EXTRAIT DU TEXTE

Mars 2020 : Mélanie, une infirmière immortalisée sur un mur de briques londonien. La fresque, en couverture de ce numéro, se dresse en célébration aux travailleurs de « première ligne ». Un hommage parmi tant d’autres lors des premiers mois de la crise sanitaire : à la une des journaux, sur toutes les bouches et toutes les mains, à 20 h sur les balcons de la planète jusqu’aux spots publicitaires, « merci ».
Le terme, du latin merces, qui exprime aujourd’hui la gratitude, a connu par le passé d’autres significations, en particulier celle de récompense monétaire et de salaire. Aussi, ces hommages ont pu cristalliser les tensions entre ces deux acceptions ; car s’ils soulignent toute la reconnais-
sance du monde vis-à-vis de leur dévouement, ils ne suffisent pas à rétribuer un travail essentiel au fonctionnement d’un pays. “Claps don’t pay the bills” (« les applaudissements ne paient pas les factures ») pouvait-on lire plus tard sur les pancartes des manifestants, hors de l’hôpital. Elles témoignent des natures multiples et parfois concurrentes des rémunérations, monétaires et symboliques, du travail.
Ces frictions posent en creux deux questions, en partie mêlées, relatives à la juste rémunération. La première concerne la justesse de la rémunération, et invite à réfléchir à ce qu’elle paie et vient récompenser : le produit du travail, sa valeur sociale et son utilité pour la société ; l’acte du travail, par l’effort ou l’investissement fournis ; ou bien le travailleur lui-même, à travers son parcours, ses qualifications et ses diplômes. La deuxième question, celle de la justice, déplace le regard vers les écarts de rémunérations entre travailleurs ainsi que sur les instruments nécessaires et souhaitables pour les réduire. En 2018, le salaire des 10 % des Français les mieux payés était trois fois supérieur à celui des 10 % les moins rémunérés, écart qui reflète mal à lui seul la croissance récente des inégalités de revenu, due à la forte concentration
du patrimoine.

ÉNONCÉ A
D'après le texte sur la juste rémunération, de quel mot latin vient le terme « merci » ?

ENTRÉES AFFICHÉES

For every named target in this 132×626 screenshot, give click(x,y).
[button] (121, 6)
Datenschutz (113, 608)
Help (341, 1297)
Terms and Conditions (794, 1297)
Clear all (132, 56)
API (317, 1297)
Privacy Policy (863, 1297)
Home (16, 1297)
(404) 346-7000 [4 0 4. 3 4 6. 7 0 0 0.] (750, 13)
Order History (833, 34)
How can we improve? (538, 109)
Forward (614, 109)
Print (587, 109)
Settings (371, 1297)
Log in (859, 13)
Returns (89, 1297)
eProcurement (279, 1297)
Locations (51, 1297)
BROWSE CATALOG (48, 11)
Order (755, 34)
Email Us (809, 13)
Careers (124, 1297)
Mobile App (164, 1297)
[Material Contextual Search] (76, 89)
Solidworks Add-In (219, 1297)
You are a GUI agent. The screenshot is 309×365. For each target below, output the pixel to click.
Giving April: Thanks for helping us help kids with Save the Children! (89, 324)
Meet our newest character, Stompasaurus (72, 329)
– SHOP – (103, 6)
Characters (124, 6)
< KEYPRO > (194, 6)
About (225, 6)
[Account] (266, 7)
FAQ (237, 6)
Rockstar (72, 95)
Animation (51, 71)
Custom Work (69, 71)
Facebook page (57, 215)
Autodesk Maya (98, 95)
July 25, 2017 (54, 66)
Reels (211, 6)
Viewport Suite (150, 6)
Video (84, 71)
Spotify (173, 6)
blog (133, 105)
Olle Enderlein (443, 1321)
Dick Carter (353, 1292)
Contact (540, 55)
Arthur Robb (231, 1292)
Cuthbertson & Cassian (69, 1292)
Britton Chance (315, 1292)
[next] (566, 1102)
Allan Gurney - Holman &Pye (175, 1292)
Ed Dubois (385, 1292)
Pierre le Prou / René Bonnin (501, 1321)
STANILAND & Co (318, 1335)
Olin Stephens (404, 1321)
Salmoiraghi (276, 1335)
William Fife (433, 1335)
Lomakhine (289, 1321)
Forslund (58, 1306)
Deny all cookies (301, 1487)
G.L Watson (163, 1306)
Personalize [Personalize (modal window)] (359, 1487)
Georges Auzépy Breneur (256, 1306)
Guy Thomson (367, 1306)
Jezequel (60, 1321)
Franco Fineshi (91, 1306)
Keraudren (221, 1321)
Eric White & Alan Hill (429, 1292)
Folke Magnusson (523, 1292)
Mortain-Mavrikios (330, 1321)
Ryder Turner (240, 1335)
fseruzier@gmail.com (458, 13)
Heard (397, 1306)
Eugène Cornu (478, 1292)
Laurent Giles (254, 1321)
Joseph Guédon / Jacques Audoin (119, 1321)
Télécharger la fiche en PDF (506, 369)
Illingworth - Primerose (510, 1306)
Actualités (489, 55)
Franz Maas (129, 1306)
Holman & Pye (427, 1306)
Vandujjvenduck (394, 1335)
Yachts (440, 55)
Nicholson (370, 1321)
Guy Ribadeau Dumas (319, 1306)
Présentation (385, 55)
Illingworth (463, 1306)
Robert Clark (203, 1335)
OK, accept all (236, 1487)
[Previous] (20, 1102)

ÉNONCÉ B
Relevez chaque ligne de la liste qui contient la chaîne « screenshot », en tenant compte de la casse.

RÉPONSE ATTENDUE A
Du latin merces.

RÉPONSE ATTENDUE B
For every named target in this 132×626 screenshot, give click(x,y).
You are a GUI agent. The screenshot is 309×365. For each target below, output the pixel to click.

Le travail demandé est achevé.